On TypeScript

What’s the deal?

For the past week I’ve been fortunate to work on an internal project which was purely greenfield and built on Node/Express on the backend, and AngularJS on the front-end. It was a ton of fun and I learned a lot in the process, most particularly TypeScript and CoffeeScript.

TypeScript was of interest because the application I was writing contained some pretty complex calculations. The existing implementation was in Java, and at first glance it seemed like it would be a good idea to have some type safety whilst reimplementing the algorithm.

Getting Started

I don’t know why there’s this misconception that you need to have Microsoft tooling to use Typescript, but it is 100% false and a myth. To install it you just run npm install typescript. Yes! It’s just a standard node package. Once it’s installed you have access to a tsc command, similar to how you would use the coffee, i.e. you give it input, and it spits output.

If you’ve ever been to TypeScript’s website, you will have seen the rather impressive playground where you can see side by side Javascript vs Typescript. This is a trick! It gives you the illusion that you can simply annotate variables with types and it will automatically check only those types. This is only half true. Let’s look at a innocent Node application:

var http = require('http');
http.createServer(function(req, res) {
  res.write('hello world');

That is just plain ‘ol Javascript, and if the claim that all Javascript is valid Typescript, this should compile fine. Except that it doesn’t…we are greeted with the following error:

The name 'require' does not exist in the current scope.

As it turns out, if you’re using Typescript you need to tell the compiler of every object and function that you’re using. In the above example, the compiler doesn’t know anything about require, so it threw an error.
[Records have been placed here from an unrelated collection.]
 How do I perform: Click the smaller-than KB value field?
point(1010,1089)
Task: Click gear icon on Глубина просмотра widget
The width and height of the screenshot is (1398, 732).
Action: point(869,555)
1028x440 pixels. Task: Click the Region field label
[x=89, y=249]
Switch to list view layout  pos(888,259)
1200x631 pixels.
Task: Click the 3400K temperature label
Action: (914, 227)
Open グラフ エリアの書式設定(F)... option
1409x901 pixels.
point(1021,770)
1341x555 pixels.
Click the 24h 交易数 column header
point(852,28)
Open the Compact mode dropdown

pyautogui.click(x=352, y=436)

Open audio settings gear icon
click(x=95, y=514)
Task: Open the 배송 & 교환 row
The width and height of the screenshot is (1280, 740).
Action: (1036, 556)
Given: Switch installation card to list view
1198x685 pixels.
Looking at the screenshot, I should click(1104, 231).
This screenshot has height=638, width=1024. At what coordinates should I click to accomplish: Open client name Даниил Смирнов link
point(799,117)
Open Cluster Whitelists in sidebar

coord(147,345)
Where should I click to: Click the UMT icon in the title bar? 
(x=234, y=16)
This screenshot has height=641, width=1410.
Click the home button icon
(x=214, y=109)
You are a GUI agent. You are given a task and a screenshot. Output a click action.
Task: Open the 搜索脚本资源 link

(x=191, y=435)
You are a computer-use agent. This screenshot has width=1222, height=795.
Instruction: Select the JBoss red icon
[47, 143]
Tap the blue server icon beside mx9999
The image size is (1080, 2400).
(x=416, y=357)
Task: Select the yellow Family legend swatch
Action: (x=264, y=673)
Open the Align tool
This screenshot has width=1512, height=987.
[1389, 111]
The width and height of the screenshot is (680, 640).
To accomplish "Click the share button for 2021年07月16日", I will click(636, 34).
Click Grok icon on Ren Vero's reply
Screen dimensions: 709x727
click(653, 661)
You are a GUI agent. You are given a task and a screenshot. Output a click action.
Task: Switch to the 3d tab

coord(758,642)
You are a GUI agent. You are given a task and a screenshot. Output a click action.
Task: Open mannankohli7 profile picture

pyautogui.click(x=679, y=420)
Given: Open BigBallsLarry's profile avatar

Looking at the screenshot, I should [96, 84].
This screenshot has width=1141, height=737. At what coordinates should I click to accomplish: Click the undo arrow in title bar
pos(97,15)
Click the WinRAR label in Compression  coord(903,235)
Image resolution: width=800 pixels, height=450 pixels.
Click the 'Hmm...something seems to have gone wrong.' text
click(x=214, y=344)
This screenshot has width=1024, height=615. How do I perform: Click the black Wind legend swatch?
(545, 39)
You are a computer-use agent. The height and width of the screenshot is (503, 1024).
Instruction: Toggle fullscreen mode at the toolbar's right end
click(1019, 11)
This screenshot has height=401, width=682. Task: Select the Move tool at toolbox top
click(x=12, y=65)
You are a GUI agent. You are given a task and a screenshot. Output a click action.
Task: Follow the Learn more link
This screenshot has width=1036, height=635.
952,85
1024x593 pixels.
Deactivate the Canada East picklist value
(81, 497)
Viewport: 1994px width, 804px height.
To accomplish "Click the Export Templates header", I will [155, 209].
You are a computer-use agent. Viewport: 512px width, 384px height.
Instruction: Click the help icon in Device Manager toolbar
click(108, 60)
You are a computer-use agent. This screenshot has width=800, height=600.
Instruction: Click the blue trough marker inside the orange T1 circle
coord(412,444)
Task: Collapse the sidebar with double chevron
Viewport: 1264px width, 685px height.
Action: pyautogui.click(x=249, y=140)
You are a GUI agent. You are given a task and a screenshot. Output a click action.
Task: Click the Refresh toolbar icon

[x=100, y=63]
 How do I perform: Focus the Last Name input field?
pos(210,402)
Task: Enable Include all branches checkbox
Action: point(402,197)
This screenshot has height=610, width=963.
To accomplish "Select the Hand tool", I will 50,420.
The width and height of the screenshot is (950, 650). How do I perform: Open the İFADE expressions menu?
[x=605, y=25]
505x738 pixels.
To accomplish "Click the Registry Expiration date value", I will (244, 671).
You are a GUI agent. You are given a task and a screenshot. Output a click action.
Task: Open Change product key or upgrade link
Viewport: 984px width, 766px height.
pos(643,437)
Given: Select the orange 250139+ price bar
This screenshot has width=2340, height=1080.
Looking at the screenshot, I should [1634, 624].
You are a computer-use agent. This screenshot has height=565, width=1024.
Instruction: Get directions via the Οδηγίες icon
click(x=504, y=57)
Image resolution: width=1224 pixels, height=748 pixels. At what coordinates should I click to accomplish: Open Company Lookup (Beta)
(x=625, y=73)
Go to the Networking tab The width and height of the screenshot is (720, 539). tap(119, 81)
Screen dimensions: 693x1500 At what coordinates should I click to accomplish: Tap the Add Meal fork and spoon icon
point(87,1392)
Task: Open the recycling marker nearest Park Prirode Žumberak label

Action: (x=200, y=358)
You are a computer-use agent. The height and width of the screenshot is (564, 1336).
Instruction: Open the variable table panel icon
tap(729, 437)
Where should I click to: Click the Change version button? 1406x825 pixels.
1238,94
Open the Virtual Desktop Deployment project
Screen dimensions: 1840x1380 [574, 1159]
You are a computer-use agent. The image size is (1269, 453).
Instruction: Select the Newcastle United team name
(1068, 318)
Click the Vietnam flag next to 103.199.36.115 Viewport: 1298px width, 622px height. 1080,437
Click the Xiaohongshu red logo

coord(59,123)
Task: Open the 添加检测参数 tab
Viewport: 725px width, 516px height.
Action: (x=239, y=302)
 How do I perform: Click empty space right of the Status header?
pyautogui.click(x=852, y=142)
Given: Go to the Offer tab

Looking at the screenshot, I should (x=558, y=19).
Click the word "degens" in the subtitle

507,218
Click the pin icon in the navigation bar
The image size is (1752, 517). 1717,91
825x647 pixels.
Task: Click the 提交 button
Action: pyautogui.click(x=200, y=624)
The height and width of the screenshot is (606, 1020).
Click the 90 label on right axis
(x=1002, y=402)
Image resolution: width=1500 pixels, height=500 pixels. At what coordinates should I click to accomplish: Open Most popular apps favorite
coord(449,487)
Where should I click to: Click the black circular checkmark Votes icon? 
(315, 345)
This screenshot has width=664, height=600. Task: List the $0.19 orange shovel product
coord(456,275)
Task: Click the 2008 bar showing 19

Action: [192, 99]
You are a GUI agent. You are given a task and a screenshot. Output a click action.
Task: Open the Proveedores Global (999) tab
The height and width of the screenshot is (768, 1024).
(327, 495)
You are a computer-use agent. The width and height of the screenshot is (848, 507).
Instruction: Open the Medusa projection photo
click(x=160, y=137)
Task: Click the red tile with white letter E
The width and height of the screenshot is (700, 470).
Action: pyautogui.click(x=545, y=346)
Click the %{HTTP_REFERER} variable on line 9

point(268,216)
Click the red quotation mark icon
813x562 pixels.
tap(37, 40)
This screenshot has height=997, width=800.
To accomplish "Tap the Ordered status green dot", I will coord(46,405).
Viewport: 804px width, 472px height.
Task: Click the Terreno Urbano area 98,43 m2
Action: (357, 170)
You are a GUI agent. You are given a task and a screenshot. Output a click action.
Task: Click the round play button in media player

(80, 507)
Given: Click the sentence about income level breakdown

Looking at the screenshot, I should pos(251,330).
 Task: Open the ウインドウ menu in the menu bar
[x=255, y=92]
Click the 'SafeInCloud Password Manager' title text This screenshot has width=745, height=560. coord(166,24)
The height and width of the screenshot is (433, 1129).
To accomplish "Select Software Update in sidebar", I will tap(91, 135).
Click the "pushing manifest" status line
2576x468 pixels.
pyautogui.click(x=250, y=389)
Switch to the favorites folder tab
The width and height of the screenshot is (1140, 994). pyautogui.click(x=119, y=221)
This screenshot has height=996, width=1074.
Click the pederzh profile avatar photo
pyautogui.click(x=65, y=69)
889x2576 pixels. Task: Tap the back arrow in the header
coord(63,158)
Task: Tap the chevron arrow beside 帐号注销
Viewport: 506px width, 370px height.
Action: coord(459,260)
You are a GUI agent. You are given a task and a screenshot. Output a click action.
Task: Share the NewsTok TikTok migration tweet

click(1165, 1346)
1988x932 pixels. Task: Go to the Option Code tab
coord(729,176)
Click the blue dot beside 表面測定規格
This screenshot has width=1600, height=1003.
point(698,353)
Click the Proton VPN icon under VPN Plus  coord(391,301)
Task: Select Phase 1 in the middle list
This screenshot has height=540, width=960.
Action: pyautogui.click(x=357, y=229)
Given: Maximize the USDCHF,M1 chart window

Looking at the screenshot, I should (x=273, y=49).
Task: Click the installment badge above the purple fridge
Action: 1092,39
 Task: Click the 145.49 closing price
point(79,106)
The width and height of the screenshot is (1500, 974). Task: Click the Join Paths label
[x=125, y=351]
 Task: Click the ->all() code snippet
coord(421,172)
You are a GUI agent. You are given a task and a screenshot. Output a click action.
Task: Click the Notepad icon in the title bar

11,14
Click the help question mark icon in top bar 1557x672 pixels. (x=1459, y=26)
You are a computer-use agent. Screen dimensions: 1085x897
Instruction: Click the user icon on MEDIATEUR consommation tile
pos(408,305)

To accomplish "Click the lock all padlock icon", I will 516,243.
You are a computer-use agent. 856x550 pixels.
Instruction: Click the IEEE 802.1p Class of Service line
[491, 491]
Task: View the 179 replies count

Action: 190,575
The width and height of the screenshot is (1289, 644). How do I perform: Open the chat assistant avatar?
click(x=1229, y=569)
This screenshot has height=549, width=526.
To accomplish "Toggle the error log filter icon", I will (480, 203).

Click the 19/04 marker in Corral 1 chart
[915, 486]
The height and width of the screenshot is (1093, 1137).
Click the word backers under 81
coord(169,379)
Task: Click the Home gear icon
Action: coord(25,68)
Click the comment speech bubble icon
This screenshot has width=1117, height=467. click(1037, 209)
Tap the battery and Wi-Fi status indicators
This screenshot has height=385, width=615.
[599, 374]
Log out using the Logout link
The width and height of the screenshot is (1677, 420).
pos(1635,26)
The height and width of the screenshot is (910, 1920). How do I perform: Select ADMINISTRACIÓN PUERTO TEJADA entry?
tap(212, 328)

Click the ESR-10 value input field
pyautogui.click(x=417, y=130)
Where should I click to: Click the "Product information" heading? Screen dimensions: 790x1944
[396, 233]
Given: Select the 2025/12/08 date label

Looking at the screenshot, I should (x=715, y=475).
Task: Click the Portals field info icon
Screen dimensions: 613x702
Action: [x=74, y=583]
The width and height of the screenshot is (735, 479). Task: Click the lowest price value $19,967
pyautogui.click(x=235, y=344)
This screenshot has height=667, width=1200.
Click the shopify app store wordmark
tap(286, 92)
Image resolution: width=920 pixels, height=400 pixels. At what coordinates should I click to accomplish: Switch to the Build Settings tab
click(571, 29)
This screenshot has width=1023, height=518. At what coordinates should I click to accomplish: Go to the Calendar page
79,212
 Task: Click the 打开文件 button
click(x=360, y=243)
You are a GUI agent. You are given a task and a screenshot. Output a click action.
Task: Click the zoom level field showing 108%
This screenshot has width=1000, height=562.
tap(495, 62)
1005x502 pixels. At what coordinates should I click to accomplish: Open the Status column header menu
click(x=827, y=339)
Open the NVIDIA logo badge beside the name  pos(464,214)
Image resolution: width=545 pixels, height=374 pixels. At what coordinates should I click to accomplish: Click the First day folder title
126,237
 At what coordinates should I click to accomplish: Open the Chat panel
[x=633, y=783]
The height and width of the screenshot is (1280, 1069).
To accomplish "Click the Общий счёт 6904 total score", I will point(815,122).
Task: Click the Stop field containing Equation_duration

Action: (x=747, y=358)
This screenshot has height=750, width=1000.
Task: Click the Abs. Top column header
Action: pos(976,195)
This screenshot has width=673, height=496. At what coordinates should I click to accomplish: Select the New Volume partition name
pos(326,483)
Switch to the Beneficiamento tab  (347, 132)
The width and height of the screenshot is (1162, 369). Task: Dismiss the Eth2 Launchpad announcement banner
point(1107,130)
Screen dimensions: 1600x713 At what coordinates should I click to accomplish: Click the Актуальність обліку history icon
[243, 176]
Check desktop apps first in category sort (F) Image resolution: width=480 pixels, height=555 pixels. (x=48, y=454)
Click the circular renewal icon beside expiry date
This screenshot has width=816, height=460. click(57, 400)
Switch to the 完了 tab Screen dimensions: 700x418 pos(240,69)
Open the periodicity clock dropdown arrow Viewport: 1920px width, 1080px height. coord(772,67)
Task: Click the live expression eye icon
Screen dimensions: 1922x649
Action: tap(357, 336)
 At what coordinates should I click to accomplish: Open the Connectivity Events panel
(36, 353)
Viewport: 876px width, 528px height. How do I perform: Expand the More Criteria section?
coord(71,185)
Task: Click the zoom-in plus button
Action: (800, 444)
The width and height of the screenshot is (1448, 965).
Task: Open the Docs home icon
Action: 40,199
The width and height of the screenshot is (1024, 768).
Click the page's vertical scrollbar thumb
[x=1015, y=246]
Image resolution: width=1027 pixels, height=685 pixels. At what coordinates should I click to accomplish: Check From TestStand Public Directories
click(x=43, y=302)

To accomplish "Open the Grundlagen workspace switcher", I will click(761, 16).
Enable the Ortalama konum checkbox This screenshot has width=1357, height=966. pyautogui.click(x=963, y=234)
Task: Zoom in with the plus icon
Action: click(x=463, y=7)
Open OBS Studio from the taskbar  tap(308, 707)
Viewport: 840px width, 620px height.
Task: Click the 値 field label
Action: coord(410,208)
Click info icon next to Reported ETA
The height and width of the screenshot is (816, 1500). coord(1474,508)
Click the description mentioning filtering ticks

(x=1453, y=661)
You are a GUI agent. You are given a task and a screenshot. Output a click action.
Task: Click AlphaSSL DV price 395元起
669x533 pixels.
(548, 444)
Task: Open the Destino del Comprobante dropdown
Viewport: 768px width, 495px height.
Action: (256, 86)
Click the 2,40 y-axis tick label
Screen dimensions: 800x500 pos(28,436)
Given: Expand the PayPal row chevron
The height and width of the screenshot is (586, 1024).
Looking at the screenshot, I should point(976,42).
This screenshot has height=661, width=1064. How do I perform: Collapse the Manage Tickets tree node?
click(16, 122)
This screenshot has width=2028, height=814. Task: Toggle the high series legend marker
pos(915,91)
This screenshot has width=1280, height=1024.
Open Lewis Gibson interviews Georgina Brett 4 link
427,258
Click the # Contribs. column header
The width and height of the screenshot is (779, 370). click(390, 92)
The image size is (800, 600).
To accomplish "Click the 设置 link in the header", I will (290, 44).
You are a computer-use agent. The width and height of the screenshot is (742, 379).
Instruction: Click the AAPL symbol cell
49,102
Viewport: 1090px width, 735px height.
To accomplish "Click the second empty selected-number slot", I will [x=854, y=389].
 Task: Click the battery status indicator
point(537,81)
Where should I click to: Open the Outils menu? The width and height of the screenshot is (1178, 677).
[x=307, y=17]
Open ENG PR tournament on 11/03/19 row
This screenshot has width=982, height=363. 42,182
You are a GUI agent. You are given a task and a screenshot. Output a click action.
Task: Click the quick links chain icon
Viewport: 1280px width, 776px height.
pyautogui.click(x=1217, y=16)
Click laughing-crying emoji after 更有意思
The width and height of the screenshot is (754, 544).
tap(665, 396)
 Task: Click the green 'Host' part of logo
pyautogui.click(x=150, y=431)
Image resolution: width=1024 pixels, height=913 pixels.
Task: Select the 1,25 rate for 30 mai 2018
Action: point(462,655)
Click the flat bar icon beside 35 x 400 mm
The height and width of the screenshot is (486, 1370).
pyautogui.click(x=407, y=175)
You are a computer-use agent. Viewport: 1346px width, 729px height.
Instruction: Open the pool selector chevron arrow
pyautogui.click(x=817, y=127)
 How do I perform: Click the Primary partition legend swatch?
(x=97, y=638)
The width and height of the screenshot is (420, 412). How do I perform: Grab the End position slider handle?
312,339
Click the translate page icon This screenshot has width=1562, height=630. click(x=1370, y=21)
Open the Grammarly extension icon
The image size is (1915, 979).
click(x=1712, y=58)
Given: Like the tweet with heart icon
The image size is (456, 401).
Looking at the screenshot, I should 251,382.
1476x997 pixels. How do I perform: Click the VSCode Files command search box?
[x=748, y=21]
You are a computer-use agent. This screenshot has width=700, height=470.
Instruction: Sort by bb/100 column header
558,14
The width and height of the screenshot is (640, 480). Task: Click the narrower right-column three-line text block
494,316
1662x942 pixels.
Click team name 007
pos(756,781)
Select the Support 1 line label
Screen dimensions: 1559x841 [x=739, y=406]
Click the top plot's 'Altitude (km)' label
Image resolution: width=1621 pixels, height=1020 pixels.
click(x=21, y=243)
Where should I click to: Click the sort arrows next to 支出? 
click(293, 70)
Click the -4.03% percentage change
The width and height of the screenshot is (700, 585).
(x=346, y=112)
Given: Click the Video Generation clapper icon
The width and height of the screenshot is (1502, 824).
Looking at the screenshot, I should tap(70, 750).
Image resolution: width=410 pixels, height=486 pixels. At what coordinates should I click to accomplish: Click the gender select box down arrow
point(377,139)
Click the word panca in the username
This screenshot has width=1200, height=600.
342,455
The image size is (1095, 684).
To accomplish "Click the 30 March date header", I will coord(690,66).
The way to correct this is with definition files. These are like header files and they define the API of a module. The pseudo standard for definition files currently lives in a GitHub repository named DefinitedlyTyped. This contains definition files for many popular libraries and is actively updated by the community.

Once you have a definition file, you add ///<reference path="./d.ts/requirejs/require.d.ts"/> to the top of the file, and the code will compile.

The second option is to add declare var require: any; to the top of the file, effectively telling the compiler to ignore anything to do with that variable.

Either way, this was completely different from my initial expectations. I thought that I would be able to take a large application, rename everything from js to ts, and then slowly upgrade the code to Typescript. This is obviously not possible. For this to work, you would need to define an application definition file, which references all other definition files (or declare variables for those that do not have definition files), and then for every file in your project, you would ///reference the application definition file.

I suppose this is a necessary evil for type checking, although it would have been nice to have this baked into the compiler to ease the migration path of existing applications.

Clean output

One of the nice things about TypeScript is that the output is very clean and predictable. For example, here is an empty class:

class Foo { }

It will compile to this:

var Foo = (function() {
    function Foo() { }
    return Foo;

All classes are done so with an immediately executed anonymous function. If you define Foo as export class Foo, then the output will have an extra line at the bottom: exports.Foo = Foo;. In other words, it’s got first class support for the CommonJS syntax (as well as AMD).

Competing thought processes

For people coming from C#, it will feel very comfortable, because it is extremely similar to C#. You have classes, methods, modules (aka namespaces), just like you have in C#. If you try to use a method that doesn’t exist, the compiler will complain. These features are the bread and butter of compiled languages and people coming from Visual Studio (the majority of the audience) will feel very comfortable.

Then why is it that I did not enjoy writing in Typescript?

I’m about 99% sure that I was just so used to working in untyped Javascript that I became annoyed that I had to “annotate yet another variable”. TypeScript doesn’t force you to annotate every variable, in fact, you could annotate nothing and it’ll still compile (as long as you have the definition files). But if you’re going to use TypeScript it seems silly not to use types.

But what this comes down to is the classic static vs dynamic languages. Static proponents will state that the compiler saves you from a lot of mistakes earlier on. Dynamic proponents will state that “if it quacks like a duck, it’s a duck, I shouldn’t need to declare it”. They’re both right.

Either way, given an open mind and some time, you can be productive in either environment, and makes you a better developer in the end.